Your assignment:
In the entries below, identify every line with the string "beside" and copy it.

Start of Extracted material

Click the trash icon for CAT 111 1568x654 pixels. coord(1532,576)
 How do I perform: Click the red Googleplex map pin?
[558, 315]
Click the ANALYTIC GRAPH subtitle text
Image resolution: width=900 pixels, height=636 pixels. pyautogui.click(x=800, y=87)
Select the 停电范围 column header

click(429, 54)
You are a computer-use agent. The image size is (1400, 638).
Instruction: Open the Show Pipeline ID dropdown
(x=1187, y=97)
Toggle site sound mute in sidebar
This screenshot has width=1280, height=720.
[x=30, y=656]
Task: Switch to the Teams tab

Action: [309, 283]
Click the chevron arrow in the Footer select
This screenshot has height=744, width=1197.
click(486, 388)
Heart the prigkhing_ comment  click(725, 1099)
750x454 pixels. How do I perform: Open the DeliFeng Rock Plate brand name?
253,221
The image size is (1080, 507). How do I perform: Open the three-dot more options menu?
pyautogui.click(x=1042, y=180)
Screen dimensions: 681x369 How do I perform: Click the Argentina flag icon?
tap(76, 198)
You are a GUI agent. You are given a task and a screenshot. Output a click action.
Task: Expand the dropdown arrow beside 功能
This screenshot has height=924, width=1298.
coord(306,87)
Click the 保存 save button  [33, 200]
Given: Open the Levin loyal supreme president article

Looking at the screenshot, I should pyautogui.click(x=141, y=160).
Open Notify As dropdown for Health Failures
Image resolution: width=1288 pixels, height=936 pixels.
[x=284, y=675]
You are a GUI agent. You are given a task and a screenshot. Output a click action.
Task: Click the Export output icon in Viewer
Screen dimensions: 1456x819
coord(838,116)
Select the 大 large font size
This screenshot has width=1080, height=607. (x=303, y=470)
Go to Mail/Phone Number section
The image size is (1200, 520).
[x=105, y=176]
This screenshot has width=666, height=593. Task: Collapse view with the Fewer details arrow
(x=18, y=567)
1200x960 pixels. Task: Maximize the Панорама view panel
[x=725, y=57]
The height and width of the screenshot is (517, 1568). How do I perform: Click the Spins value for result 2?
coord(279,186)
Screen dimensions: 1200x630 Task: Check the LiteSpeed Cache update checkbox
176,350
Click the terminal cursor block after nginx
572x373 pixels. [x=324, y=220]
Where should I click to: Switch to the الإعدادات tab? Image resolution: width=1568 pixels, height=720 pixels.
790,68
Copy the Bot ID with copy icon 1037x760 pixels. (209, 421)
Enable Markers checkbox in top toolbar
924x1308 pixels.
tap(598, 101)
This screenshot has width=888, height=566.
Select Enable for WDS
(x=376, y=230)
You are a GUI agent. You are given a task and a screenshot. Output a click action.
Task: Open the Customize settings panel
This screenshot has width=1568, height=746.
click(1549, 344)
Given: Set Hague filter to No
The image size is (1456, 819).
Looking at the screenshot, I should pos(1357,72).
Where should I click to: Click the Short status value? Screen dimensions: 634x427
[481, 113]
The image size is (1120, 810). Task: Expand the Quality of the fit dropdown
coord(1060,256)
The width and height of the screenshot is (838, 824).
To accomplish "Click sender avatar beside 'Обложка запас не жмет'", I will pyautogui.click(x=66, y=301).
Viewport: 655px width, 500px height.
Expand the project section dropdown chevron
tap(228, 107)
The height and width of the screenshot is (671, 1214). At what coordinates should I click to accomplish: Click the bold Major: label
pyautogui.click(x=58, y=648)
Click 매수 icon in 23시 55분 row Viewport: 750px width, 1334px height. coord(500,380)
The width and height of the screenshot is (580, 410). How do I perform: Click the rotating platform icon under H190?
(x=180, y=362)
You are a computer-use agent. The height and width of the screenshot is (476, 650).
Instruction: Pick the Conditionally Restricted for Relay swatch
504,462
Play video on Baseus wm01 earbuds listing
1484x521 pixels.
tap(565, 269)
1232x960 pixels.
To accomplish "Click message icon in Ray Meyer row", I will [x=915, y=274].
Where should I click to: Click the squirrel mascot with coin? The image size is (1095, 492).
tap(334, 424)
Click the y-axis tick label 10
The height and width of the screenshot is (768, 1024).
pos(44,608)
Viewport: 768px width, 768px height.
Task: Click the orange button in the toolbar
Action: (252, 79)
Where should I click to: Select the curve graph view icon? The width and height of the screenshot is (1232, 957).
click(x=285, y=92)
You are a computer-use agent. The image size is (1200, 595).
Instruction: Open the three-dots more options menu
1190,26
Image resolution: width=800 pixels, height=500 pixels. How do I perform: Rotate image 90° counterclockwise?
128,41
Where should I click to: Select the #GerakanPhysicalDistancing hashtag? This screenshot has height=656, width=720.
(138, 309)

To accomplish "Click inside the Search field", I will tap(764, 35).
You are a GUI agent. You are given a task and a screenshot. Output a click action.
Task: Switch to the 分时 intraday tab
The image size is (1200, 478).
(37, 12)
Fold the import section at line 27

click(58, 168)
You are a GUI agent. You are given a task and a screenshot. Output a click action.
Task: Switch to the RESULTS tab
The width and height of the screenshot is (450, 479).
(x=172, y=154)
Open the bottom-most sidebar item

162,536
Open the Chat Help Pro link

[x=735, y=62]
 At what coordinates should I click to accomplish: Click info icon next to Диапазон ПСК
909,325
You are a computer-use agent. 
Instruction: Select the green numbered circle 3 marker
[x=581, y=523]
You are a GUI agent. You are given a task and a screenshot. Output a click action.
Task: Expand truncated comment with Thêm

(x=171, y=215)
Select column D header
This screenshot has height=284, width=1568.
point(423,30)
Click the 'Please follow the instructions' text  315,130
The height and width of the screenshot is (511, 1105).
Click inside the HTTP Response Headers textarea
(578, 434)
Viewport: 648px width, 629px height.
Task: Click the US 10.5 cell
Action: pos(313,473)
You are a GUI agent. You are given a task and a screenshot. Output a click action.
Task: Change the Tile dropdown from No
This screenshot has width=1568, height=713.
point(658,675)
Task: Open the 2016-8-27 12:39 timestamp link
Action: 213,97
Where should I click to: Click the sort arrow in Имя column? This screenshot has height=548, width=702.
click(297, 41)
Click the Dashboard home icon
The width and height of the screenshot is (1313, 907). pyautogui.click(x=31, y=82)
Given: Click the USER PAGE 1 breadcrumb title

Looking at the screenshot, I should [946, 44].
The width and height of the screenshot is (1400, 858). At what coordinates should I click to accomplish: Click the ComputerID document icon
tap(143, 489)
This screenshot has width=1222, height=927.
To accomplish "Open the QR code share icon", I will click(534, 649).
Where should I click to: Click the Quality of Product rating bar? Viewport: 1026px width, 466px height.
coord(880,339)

End of Extracted material

Result:
Task: Expand the dropdown arrow beside 功能
To accomplish "Click sender avatar beside 'Обложка запас не жмет'", I will pyautogui.click(x=66, y=301).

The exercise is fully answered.